Our first meeting came just as he was beginning his first term in 2013. Much has changed in those intervening three years, but one thing has remained constant – Dias’s passion and desire to succeed. He’s an incredibly intelligent man, whose memory is astounding, having recalled not only where we met but virtually everything we talked about. That’s beyond impressive for a man who’s had hundreds, if not thousands, of interviews and meetings. Manufacturing, and especially the auto industry, is in a state of uncertainty. Having seen Dias in action and talking with him face to face, there’s nobody more qualified to stand up and fight for the rights of Canadian workers.
A recent report by the Fraser Institute reveals the average Canadian family paid more than $34,000 in taxes last year, including “hidden” business taxes that are passed along in the price of goods and services purchased. The study’s authors conclude visible and hidden taxes would have been equal to 42.4% of the cash income for an average Canadian family in 2015, estimated at just over $80,000. By comparison, the study estimates the average Canadian family spent in excess of $30,000 on housing, food and clothing last year — about 38% of the family’s total cash income.

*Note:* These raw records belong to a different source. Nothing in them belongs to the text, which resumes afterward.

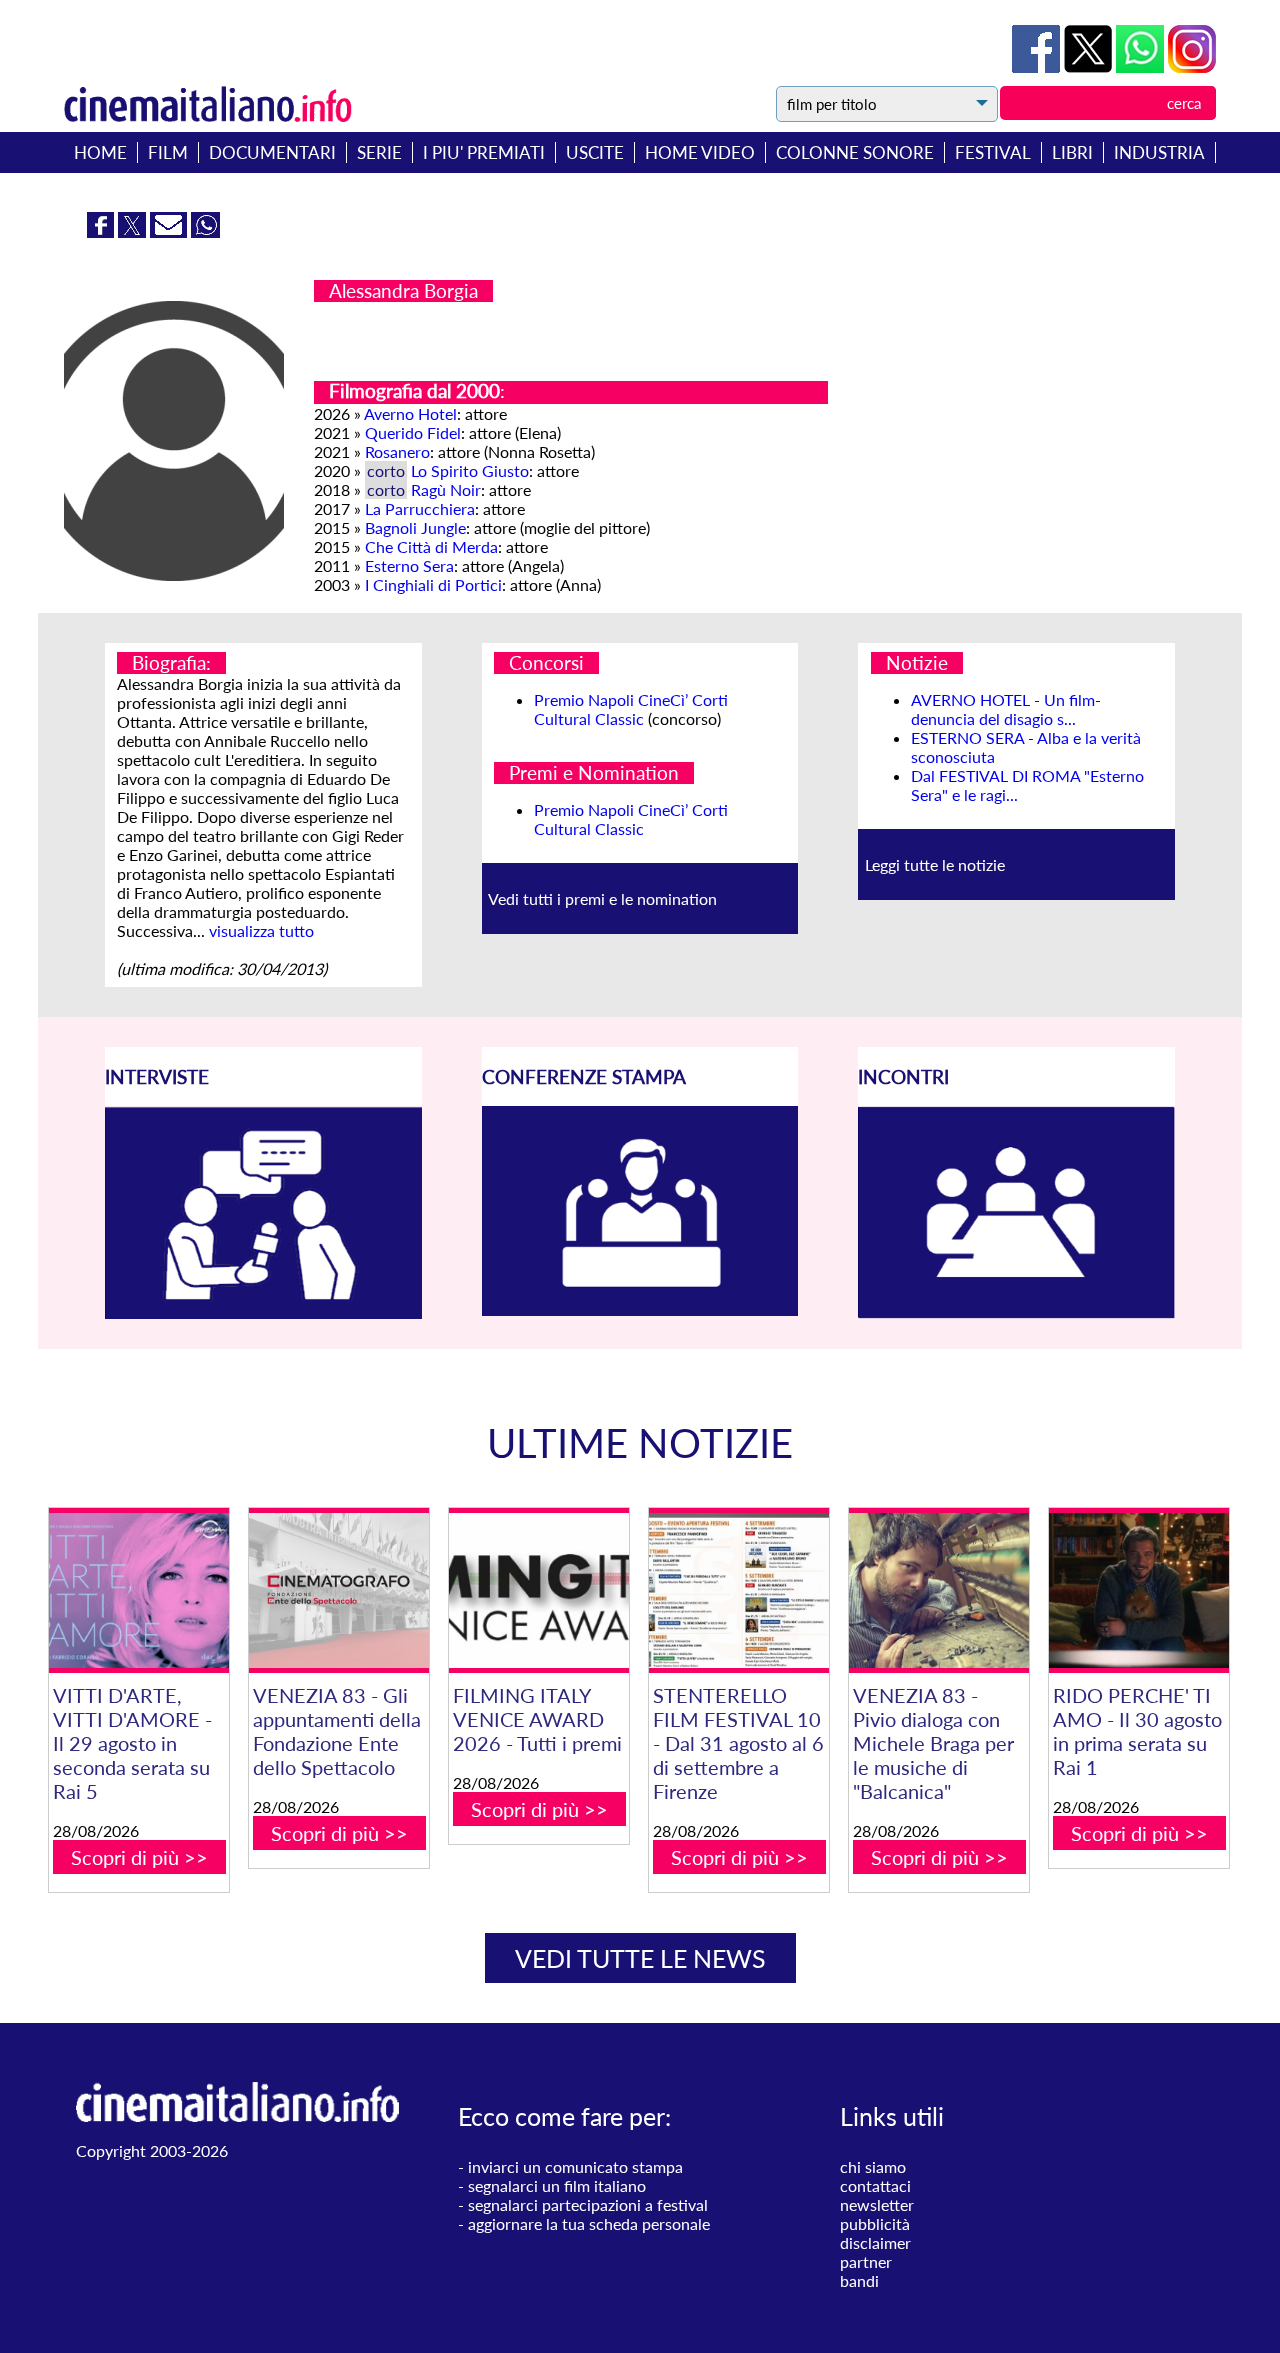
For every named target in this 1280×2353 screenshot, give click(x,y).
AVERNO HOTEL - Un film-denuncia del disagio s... (1006, 709)
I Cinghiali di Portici (433, 584)
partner (866, 2261)
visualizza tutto (261, 930)
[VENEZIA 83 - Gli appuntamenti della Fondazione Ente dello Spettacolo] (339, 1590)
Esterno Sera (409, 565)
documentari (272, 152)
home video (700, 152)
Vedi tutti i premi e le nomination (602, 898)
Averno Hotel (410, 413)
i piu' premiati (484, 152)
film (168, 152)
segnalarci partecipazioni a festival (588, 2204)
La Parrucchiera (420, 508)
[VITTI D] (139, 1590)
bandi (859, 2280)
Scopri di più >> (139, 1857)
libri (1072, 152)
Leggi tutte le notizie (935, 864)
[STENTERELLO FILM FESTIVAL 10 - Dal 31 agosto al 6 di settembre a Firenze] (739, 1590)
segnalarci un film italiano (557, 2185)
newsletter (877, 2204)
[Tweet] (1090, 66)
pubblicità (875, 2223)
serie (379, 152)
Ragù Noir (446, 489)
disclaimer (875, 2242)
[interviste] (263, 1312)
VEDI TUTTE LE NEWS (640, 1958)
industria (1159, 152)
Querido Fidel (413, 432)
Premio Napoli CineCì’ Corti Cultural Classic (631, 709)
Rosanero (397, 451)
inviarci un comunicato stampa (575, 2166)
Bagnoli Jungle (415, 527)
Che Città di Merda (431, 546)
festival (993, 152)
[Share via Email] (170, 231)
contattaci (875, 2185)
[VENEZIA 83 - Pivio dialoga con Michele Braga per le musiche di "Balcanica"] (939, 1590)
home (100, 152)
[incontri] (1016, 1312)
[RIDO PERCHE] (1139, 1590)
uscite (595, 152)
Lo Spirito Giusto (470, 470)
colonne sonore (855, 152)
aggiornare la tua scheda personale (589, 2223)
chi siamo (873, 2166)
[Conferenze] (640, 1309)
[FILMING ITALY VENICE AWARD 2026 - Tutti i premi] (539, 1590)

Just as Apple Inc. seemed to be ripening with increased stock investments it then had a huge bite taken out of it. The good news is that Warren Buffett’s Berkshire Hathaway has increased its stake in the hi-tech company by 55%, boosting its bet on the iPhone and iPod maker. The bad news is that Apple was then whacked with a fine approaching $15 billion U.S. by the European Union for a huge unpaid tax bill in Ireland. Apparently the loophole wasn’t as tightly sealed as presumed.
Now that Yahoo has been sold to Verizon for about $5 billion changes are all but certain. Yahoo is being amalgamated with AOL, another faded internet star from yesteryear.
Did you know?… Yahoo! was once valued at $125 billion at the height of the dotcom boom. Years later Microsoft offered $45 billion, but the bid was flatly rejected – for being too low.